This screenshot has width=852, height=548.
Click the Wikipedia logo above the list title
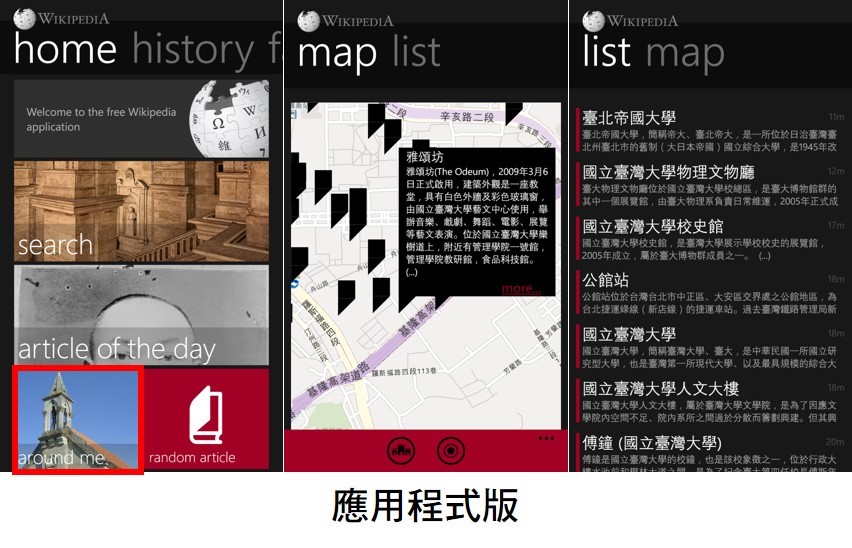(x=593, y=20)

== == ==

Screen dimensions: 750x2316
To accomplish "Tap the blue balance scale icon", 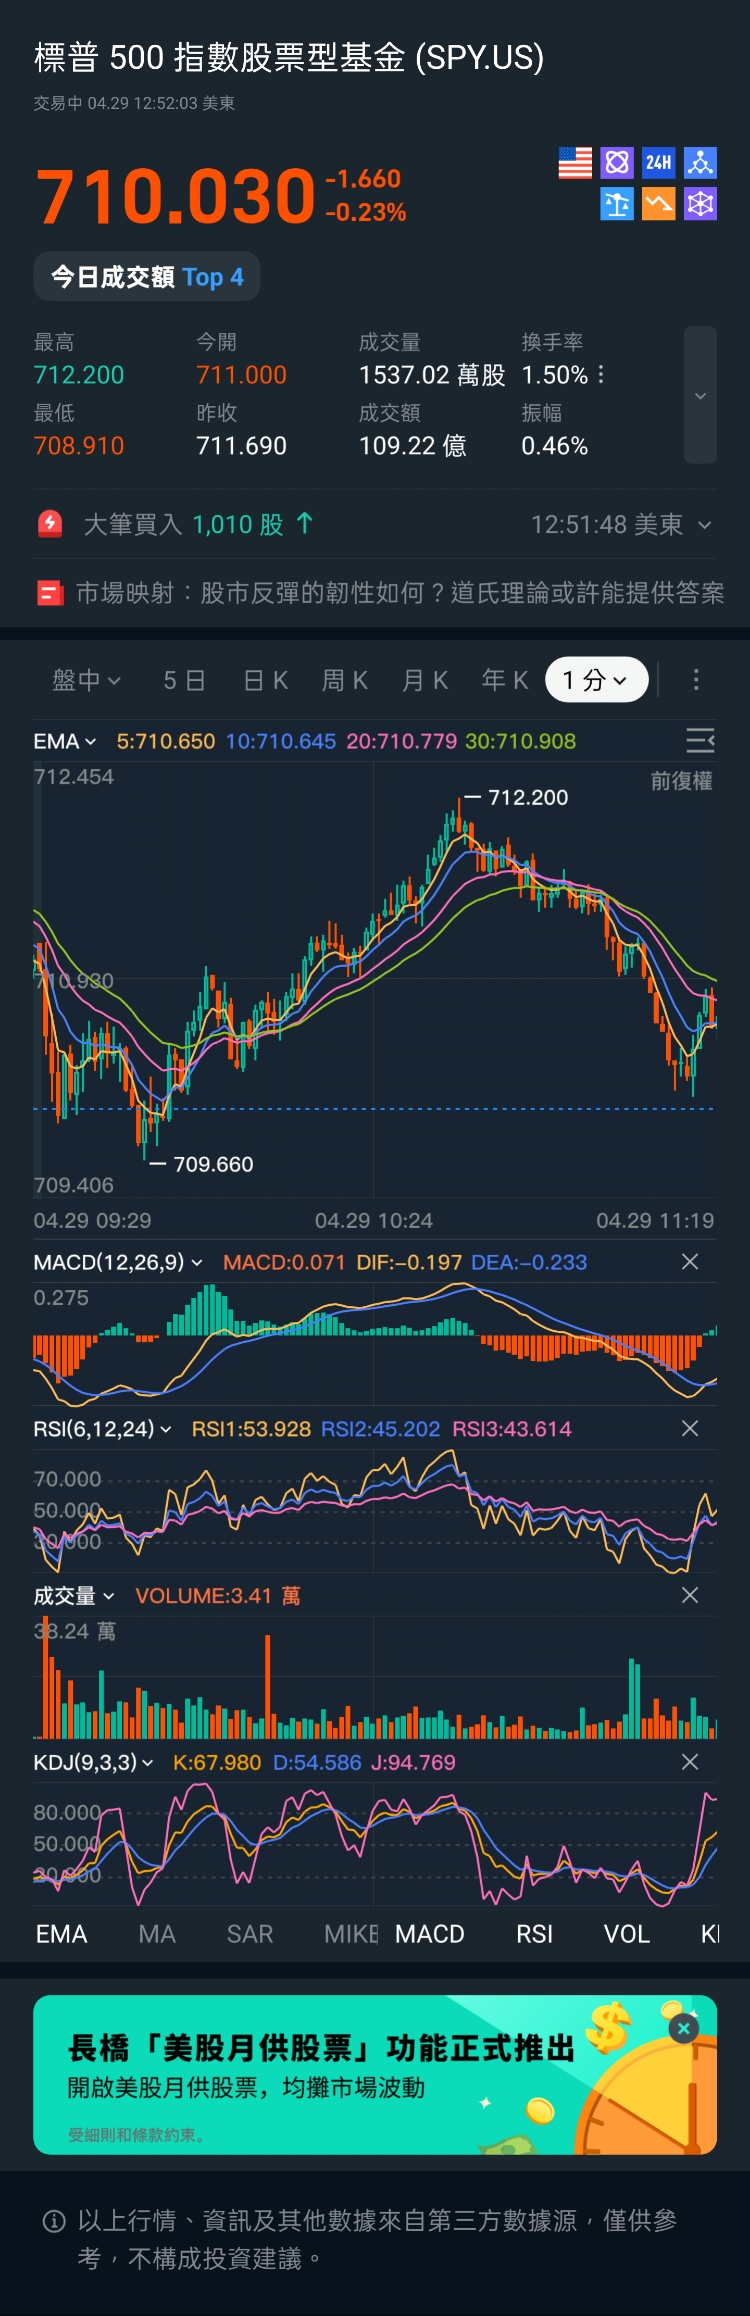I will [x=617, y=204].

== == ==

■ SHORT TASK
Starting at the line containing "This screenshot has width=852, height=548." and ending at the line containing "(x=593, y=20)", lay out the entries as a two-column CSV with the headers instruction and location. Give one row per entry, put its text and its answer each in a single quoted field with line breaks turned into spaces, and leave the pictures out.

■ RESPONSE
instruction,location
"This screenshot has width=852, height=548. Click the Wikipedia logo above the list title","(x=593, y=20)"